From 2016 to 2021, Attenuation Circuit organized a festival in their hometown, Augsburg, and a CD compilation release accompanied each festival. The concept was to have people work together and create a track and, at the festival, do a performance together. I have never been there, but it sounds like a friendly get-together and a socializing event. The name of these festivals was “r|e” so we now have a link on what to expect here: Duo’s or – in this case – threesomes creating music together when they had never worked together. I would question whether this was done with papers in a hat and a grab or if the combinations were carefully chosen. Because the first would add to the originality, the second would somehow guide or predict the outcome. “r|e” has five tracks, four of which are around the 12-minute mark, and one smuggles in an extra 4 minutes. The website states: File under sound art and ambient so let’s listen to see if it fits.
The first track is a collaboration by fourthousandblackbirds, Chelidon Frame and Terbeschikkingstelling entitled “Non au dégriffage, Atarassia, Bombardonmentsouplesse”. I don’t know if it’s meant to be some triptych, but there are three distinct parts, like an exquisite corpse track. I said that this is I.m.o. the best part of the CD. Even though the unity may not be what it was meant to be, the three parts form a solid piece with a continuous atmosphere.
Track two is a layer of heavily FX-ed field recordings alongside an occasional jazzy rhythm with a wind instrument improvising in the background.

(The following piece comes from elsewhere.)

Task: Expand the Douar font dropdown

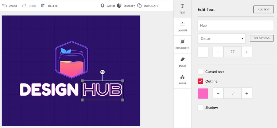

And if you read more of my reviews over the past years, you know how fond I am of wind instruments and jazz 😉 Track three sounds like it’s based on the sounds of woodblocks, delay and reverb in combination with jungle sounds and a toy instrument. And even though the track is spacious, it’s all too incoherent for my taste to become interesting. The fourth track is sadly the same, it sounds ok at the beginning, but it never really evolves into a stable composition. I have no doubt whatsoever that if the artists would work together a few times more something gorgeous would be created, but at this moment – because it’s all a matter of taste – it’s just not there.
The final track is by the only duo: Wilfried Hanrath & Jacob Audrey Taves. “20th Century Throw-Up” experiments with beats, noise and general weirdness. Here, too, the track is at moments incoherent, but with this sound palette, the incoherence adds to the atmosphere of the track. It’s a weird release if listened to at once. It may need a festival to work, with a little break in between and a couple of beers.